Silvopasture is the practice of deliberately integrating trees and grazing livestock on the same land. This typically involves either taking a stand of trees (such as a forest or an orchard) and integrating livestock, or establishing trees on land where livestock are already grazing. Silvopasture has a wide variety of benefits, such as:

Diversification of Income

Adding livestock to forested areas or orchards can create a source of income as trees mature, or add additional income to existing tree crops. For those already grazing livestock, adding timber, orchard, or forage trees provides more future income than grazing alone. 

Reduction of Inputs

Fertilizer: Animal waste provides nutrients to trees and grass, and trees capture nutrients below the grass rooting zone and return them to the soil when leaves fall and decompose. Nitrogen-fixing trees and forage (plants with root bacteria that extract nitrogen from the air and convert or “fix” it into a form that supports plant growth) can also substantially increase nitrogen. 

Water: Trees can decrease water usage by improving the soil’s water holding capacity and providing shade for grass, thereby extending the forage season.

Labor: Strategic grazing can replace the need for mowing in orchards, reduce potential fuel loads in forests, and be used to help remove invasive species.  

Livestock Health

Shelter provided by trees reduces the amount of energy animals need to maintain core body temperature, resulting in lower feed costs during the cold months. In the summer, shade from trees reduces heat stress, helping animals to maintain their weight, milk production, fertility, and resistance to disease and pathogens.

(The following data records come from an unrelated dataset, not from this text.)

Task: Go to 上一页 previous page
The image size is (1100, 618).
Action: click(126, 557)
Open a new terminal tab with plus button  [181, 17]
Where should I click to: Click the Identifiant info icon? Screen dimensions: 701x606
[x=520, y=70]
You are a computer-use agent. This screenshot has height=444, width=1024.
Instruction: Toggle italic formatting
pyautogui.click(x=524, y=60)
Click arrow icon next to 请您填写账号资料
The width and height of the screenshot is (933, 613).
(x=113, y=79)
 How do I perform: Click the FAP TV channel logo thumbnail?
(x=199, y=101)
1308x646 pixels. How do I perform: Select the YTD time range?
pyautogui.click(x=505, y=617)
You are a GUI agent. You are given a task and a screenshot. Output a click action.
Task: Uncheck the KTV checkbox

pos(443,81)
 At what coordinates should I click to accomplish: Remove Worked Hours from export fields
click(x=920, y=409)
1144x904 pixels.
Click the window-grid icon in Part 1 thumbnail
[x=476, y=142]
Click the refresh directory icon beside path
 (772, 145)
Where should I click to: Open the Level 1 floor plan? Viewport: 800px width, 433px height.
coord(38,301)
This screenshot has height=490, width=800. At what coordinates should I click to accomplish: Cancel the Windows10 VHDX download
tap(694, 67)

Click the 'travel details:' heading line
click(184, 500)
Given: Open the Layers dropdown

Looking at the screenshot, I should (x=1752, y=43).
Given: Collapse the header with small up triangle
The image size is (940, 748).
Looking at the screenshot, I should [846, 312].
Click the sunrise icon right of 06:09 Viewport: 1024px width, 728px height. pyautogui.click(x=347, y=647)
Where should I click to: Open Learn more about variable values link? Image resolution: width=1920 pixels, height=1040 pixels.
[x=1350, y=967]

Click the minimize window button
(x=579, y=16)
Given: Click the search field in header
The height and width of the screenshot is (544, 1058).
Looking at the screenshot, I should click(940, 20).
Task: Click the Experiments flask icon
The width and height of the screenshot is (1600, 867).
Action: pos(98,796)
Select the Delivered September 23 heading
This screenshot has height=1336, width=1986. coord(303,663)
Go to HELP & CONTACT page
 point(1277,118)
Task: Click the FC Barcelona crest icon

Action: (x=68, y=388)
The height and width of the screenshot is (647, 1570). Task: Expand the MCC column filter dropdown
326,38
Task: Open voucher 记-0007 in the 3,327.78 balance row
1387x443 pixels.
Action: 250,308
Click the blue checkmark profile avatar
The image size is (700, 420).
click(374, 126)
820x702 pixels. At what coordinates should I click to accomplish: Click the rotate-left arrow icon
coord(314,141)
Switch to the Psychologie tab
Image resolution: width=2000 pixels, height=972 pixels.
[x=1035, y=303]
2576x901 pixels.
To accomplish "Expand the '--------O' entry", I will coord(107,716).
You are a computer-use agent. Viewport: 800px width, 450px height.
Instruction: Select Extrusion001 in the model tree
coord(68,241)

Browsing on trees, shrubs, and fallen fruit and leaves provides animals with high quality nutrition. Forage in silvopasture systems has been shown to have a better nutritional profile for ruminants than forage grown in open pasture (Pent and Fike, 2014). In addition, trees planted in wet areas can help dry out soil and reduce mud and habitat for insects, further improving livestock health. 

Carbon Sequestration

Pastures with trees sequester five to 10 times as much carbon as those of the same size that are treeless while maintaining or increasing productivity. (Project Drawdown)

More Benefits

Trees and healthy forage grasses help filter nutrients, reduce erosion, and provide habitat for beneficial insects, birds, and small mammals.